Step-by-step explanation:
To calculate the orbital period and velocity for a satellite orbiting Planet Alpha Omega, we need to consider the given mass of the planet, its diameter, and the altitude at which the satellite is orbiting. First, we convert the diameter to radius by dividing it by two, then we add the altitude to that radius to get the orbital radius. Using orbital mechanics formulas, we then calculate the velocity and period using the gravitational constant.

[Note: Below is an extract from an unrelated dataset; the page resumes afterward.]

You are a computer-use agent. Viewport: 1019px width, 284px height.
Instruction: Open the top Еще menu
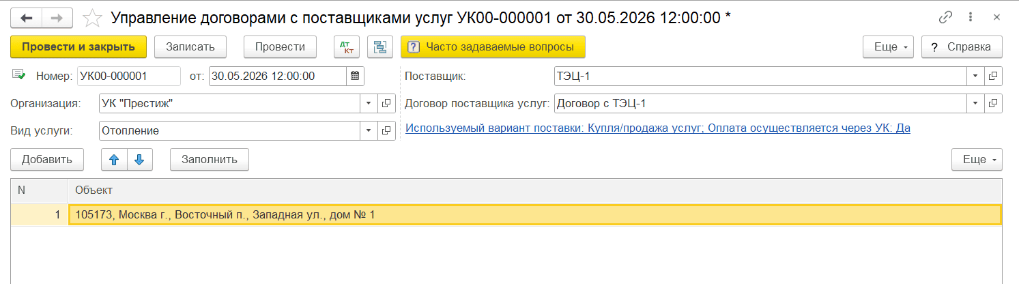[x=889, y=47]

Step 1: Convert diameter to radius
Radius of Alpha Omega = Diameter / 2
Radius of Alpha Omega = 20,300 km / 2 = 10,150 km
Orbital radius including altitude = Radius of Alpha Omega + Altitude
Orbital radius = 10,150 km + 720 km
Orbital radius = 10,870 km
Orbital radius in meters = 10,870 × 1,000 = 10,870,000 m
Step 2: Calculate velocity
Orbital velocity (v) = √((G × M) / r)
Where G is the gravitational constant (6.674 × 10^-11 N m^2/kg^2), M is the mass of Alpha Omega, and r is the orbital radius.
Step 3: Calculate orbital period (T)
T = 2πr / v
Without doing the actual math, the steps above are what's necessary to calculate both the orbital period and velocity for the satellite. However, without a calculator or computation in the response, the actual values for the period and velocity are not provided.